→ AVAILABLE DATA:
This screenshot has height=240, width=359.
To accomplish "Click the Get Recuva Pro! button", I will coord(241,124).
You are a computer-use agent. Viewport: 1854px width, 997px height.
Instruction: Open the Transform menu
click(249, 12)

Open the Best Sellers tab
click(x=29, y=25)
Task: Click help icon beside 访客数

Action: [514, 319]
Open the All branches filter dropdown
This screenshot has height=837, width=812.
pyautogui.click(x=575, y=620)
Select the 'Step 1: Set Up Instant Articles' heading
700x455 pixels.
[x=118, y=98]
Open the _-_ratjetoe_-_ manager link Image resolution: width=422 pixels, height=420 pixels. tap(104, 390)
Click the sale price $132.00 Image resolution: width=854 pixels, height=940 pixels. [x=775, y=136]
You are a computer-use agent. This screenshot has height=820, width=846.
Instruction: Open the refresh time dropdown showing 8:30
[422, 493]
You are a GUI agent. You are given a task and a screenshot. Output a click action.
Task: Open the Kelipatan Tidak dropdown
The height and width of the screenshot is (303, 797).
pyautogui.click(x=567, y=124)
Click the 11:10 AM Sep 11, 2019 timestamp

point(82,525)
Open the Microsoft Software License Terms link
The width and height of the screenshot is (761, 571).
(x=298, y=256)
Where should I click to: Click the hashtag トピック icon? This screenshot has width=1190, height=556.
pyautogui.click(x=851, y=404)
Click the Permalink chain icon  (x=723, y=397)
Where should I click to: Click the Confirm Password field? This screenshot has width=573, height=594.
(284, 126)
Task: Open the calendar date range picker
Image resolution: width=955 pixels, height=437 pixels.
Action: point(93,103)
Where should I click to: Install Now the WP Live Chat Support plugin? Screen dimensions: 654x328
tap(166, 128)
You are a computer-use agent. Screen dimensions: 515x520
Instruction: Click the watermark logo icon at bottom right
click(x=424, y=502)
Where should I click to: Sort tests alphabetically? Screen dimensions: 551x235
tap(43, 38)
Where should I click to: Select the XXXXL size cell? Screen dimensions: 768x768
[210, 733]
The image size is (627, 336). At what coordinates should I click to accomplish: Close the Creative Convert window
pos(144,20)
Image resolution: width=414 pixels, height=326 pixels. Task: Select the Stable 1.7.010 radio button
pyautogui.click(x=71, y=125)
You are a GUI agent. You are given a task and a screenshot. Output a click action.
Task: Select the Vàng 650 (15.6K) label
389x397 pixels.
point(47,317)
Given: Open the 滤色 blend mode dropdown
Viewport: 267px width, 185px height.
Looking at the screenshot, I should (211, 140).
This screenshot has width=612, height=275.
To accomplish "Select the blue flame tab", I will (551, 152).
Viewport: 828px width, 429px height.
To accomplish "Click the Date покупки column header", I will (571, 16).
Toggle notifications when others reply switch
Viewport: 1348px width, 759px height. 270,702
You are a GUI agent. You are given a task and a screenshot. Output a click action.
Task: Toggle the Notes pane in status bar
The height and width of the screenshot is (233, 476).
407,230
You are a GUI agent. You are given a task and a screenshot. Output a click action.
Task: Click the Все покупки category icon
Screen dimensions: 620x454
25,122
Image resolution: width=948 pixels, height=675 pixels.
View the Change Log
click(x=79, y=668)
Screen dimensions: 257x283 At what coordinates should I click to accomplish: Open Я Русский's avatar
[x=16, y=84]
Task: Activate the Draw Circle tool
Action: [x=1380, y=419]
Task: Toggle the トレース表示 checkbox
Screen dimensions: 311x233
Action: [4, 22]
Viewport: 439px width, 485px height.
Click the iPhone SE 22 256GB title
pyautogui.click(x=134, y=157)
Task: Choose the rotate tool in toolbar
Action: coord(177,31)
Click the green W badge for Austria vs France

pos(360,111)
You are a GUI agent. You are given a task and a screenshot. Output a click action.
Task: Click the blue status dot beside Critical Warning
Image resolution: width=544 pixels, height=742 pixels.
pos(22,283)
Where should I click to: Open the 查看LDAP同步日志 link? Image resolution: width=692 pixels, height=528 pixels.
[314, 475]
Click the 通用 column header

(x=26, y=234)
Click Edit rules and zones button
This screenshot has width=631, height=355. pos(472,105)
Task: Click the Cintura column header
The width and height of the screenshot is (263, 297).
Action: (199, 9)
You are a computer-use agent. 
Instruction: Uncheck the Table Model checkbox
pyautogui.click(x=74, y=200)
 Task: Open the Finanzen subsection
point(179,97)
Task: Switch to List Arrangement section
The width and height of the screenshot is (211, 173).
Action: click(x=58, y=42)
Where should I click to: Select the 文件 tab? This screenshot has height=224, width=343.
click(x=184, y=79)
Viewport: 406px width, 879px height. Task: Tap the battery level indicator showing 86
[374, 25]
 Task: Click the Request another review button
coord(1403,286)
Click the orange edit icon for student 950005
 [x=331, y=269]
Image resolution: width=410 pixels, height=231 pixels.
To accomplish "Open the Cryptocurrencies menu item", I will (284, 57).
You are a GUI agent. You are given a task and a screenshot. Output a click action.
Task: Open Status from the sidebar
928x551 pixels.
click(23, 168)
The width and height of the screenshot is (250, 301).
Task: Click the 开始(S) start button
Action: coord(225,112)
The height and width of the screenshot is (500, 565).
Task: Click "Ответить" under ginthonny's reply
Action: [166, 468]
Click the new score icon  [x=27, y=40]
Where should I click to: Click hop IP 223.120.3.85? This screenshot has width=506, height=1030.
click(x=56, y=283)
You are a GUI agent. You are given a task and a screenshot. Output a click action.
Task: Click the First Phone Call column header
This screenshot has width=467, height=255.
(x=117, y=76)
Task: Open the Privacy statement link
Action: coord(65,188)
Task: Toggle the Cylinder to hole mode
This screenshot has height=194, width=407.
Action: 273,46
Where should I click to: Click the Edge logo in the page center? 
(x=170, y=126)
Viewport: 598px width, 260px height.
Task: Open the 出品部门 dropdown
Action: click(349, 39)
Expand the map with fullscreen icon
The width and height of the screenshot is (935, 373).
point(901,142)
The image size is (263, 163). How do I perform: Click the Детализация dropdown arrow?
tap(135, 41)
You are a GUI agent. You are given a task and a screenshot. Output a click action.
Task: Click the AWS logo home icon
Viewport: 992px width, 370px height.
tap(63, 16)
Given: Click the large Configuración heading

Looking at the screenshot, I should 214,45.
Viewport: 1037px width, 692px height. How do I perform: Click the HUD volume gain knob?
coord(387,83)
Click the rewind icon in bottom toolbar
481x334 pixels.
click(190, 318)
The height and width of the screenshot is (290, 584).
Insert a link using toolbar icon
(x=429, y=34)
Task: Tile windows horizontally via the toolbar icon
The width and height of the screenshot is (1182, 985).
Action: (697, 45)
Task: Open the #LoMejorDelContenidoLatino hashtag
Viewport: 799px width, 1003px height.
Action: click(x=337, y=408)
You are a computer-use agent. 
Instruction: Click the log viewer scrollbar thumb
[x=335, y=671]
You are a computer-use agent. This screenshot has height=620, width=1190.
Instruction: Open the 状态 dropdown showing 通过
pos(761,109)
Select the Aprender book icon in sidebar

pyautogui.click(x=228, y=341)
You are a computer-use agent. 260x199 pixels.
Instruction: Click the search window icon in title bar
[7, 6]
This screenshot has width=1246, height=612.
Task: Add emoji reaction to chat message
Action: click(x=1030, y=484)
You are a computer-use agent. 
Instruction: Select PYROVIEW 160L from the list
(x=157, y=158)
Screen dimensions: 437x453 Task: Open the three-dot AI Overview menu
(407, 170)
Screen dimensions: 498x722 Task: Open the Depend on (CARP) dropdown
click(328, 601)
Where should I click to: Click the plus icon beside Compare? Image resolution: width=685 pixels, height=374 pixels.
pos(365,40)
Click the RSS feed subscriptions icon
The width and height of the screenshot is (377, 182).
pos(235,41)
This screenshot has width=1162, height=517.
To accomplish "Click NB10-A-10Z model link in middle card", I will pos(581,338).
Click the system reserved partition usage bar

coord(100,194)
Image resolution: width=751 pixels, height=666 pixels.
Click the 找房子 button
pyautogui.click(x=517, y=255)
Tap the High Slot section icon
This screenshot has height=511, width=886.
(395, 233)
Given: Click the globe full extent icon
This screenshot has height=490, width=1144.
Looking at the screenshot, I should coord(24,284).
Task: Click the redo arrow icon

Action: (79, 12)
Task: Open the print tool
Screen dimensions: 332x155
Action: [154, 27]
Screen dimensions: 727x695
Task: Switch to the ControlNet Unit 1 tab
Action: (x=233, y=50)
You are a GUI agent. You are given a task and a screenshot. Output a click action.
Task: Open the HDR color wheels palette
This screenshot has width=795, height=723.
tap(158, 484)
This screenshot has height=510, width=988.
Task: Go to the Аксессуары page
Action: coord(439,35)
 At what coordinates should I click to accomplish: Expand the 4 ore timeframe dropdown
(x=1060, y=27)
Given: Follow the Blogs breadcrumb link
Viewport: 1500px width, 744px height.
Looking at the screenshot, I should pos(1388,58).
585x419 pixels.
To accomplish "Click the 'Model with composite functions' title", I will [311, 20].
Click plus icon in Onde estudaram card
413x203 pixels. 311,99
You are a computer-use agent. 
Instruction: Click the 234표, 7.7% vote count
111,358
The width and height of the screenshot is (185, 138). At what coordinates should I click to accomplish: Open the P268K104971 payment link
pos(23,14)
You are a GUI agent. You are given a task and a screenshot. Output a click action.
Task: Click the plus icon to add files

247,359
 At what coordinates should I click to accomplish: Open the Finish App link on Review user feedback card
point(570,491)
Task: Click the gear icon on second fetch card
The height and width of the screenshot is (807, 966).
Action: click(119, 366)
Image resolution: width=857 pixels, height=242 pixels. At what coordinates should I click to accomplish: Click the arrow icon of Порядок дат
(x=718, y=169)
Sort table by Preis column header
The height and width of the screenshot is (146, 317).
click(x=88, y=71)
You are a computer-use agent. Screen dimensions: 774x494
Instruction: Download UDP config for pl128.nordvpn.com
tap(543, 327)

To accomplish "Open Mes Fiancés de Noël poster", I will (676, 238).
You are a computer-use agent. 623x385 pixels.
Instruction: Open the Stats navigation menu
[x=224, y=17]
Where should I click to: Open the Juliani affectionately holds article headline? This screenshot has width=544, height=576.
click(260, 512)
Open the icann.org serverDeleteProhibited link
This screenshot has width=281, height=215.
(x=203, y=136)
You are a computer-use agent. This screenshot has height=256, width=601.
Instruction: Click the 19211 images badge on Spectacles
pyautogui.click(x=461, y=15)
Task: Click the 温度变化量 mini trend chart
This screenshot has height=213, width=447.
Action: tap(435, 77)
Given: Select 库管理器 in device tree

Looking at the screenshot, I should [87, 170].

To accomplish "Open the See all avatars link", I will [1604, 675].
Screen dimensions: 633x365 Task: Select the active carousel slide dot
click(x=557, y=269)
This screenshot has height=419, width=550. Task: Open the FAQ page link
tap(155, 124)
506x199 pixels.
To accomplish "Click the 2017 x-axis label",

→ DIRECTIONS FOR THIS TASK: In these entries, please give the number of lines holding the string "will" and nothing more.

→ EXERCISE RESULT: 8